Wal-Mart promises RFID will benefit suppliers

Wal-Mart Stores wrapped up its three-day RFID event for suppliers this week with additional RFID product tag compliance dates for tier one and tier two suppliers and some optimistic words about the benefits of RFID for its supplier network.

While Wal-Mart traditionally does not talk to the trade press and this was not a public meeting, the details were gleaned from attendees at the event speaking to InfoWorld.

For those suppliers believing Wal-Mart might extend the schedule for RFID tag deployments for its top 100 vendors due to the complexity of the challenge, the news was not good.

The original date of January 2005 for suppliers shipping products to any of three specified distribution centers and 150 stores remains intact.

By June 2005, three additional distribution centers will be added and another 100 of its US stores. By October 2005, 800 stores receiving products from suppliers must have RFID tags in place.

The next 200 suppliers, tier 2, will have until Jan. 1, 2006, to meet tier 1's October deadline, according to Steve Brown, executive vice president of business development at Acsis and an attendee to the Wal-Mart event.

The big message from Wal-Mart to all of its suppliers was that tagging products will not only benefit Wal-Mart but will have value for them as well. Wal-Mart executives promised that they intend to create a feedback mechanism to share data on the movement of their products that was not available with simple bar code reads.

RFID readers will now be deployed at the back door of its stores so that suppliers will know when goods have arrived.
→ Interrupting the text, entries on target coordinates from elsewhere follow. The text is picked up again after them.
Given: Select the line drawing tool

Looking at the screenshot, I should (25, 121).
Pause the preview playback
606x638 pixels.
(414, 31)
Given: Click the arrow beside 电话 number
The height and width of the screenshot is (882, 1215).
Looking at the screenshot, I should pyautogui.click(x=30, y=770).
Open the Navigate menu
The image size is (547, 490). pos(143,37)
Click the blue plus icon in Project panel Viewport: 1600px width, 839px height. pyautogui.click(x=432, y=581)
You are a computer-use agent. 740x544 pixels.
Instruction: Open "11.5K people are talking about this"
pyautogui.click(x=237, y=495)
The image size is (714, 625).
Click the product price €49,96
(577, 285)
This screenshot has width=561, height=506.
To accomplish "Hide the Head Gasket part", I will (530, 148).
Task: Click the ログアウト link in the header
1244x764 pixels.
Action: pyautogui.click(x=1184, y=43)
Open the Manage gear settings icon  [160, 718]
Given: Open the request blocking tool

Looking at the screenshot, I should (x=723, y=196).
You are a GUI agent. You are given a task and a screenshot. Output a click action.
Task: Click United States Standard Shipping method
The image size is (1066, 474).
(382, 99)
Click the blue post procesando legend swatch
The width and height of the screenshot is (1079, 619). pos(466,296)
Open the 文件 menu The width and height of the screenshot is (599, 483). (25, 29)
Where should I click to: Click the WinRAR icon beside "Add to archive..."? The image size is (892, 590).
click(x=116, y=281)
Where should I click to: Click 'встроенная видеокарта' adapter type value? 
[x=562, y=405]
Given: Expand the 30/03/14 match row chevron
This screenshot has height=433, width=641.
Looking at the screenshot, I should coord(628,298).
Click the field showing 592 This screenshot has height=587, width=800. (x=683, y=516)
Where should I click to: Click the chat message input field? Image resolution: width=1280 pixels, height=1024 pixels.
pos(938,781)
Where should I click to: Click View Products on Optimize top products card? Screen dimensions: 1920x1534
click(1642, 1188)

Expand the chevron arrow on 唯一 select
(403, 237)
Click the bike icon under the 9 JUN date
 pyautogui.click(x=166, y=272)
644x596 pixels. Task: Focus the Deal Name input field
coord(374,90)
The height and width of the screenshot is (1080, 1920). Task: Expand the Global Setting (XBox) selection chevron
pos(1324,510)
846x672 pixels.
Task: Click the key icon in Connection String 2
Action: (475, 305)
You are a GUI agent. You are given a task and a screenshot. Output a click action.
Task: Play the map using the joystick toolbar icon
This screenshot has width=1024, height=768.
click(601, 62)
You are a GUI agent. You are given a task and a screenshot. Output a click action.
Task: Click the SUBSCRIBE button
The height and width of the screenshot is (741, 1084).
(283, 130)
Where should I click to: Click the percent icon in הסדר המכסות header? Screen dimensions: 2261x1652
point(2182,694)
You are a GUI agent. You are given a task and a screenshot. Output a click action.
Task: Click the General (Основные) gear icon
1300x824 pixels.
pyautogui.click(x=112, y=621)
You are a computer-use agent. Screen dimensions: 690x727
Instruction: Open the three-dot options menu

In addition, another RFID tag will be placed at the entrance to the sales floor so a supplier can tell what is on hand, such as what is on the sales floor and what is left in the backroom.

This type of information will give vendors a good read on their inventory and sales velocity and give them more demand signals for forecasting.

However, Jeff Woods, principal analyst at Gartner Group, said the additional data does not ensure that suppliers will do replenishment any better than before.

"We already know how much inventory is in the store and what is moving out. What's new is what is in the back and what is in the front (of the store). But we don't know if that is really enough to justify all these RFID tags. It is not clear," Woods said.

Justification is in dollars, and while Wal-Mart is predicting a plummet in the cost of tags from a high of 50 cents now to five cents by 2006, Gartner Group predicts a far slower decline to 20 cents per tag within the next five years.

Wal-Mart also promised that it would place RFID tags on point of purchase displays usually used as end caps in stores during promotions.

Merchandisers spend a lot effort on promotional end caps which often become high-priced shelves in the back room rather than being displayed in the store in a timely manner, according to Brown.

"Now with RFID you can track compliance with the promotion," Brown said.

Chris Easton, director of business development at ObjectStore, a division of Progress Software, said that in order to share this kind of data Wal-Mart will need to create a service-oriented architecture to have the various vendor systems interoperate with Wal-Mart. "Wal-Mart can make that available as a service for the vendors to query as required," Easton said.

However, while Wal-Mart plans to create an automated way to extract information out of its supplier portal being put in place, the industry still does not have any standards about handling data and vendors still need to build repositories to place the data in, said Woods.

All the infrastructure costs are not yet fully understood. According to Woods, vendors are waiting to see the data that comes out of Wal-Mart's Dallas trial in order to figure out if there is there is in fact return on their future investment.